▶ PROBLEM: Without reproducing any picture, copy the records word for word.

▶ INFORMATION SHOWN:
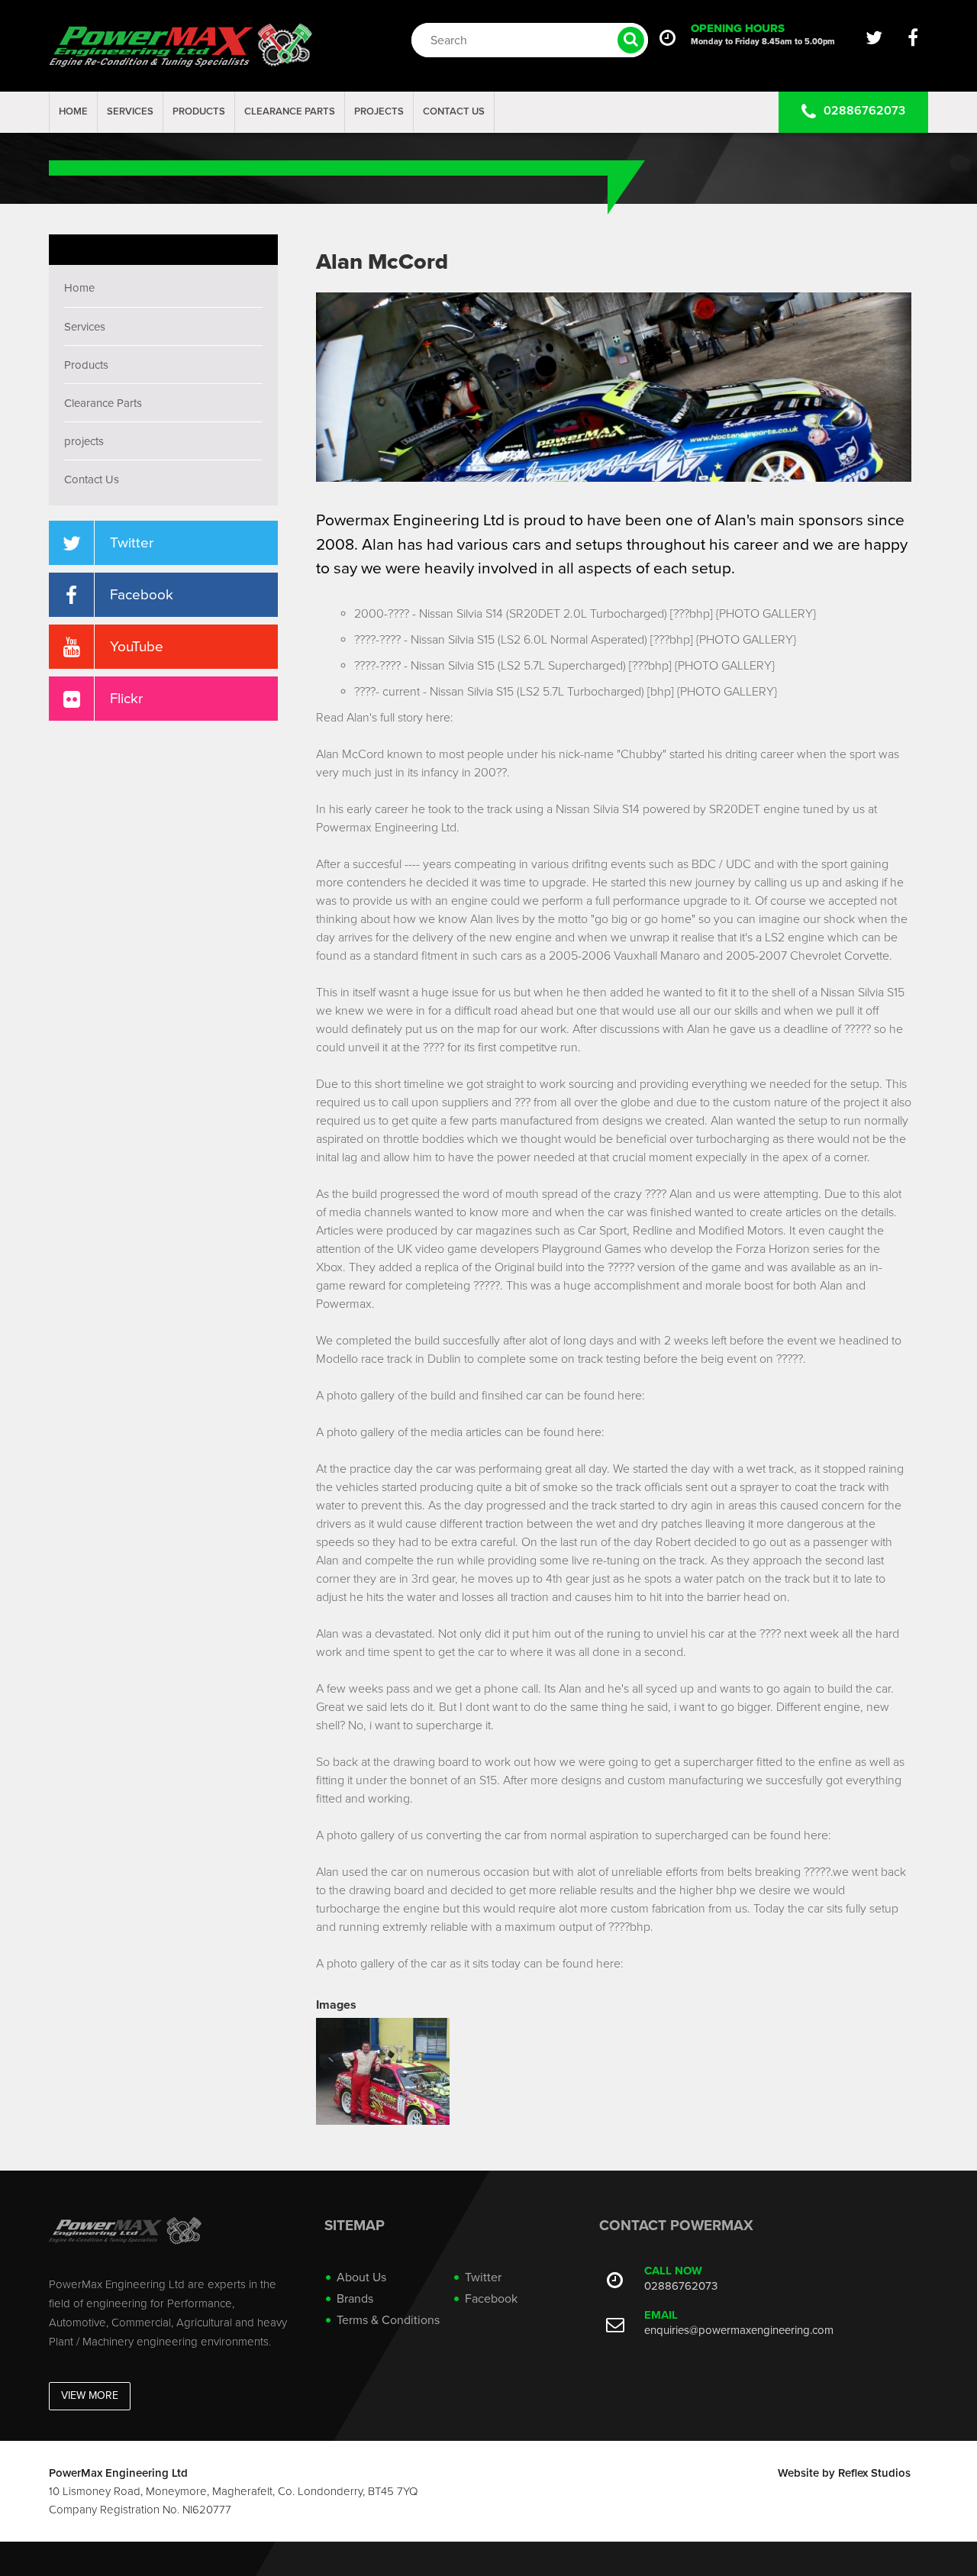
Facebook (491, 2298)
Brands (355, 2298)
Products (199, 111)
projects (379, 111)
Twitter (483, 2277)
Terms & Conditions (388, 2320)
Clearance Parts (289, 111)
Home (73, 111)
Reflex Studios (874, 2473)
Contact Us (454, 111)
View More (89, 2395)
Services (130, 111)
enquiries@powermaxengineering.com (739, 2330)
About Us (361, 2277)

▶ ANSWER SECTION:
Facebook (491, 2298)
Brands (355, 2298)
Products (199, 111)
projects (379, 111)
Twitter (483, 2277)
Terms & Conditions (388, 2320)
Clearance Parts (289, 111)
Home (73, 111)
Reflex Studios (874, 2473)
Contact Us (454, 111)
View More (89, 2395)
Services (130, 111)
enquiries@powermaxengineering.com (739, 2330)
About Us (361, 2277)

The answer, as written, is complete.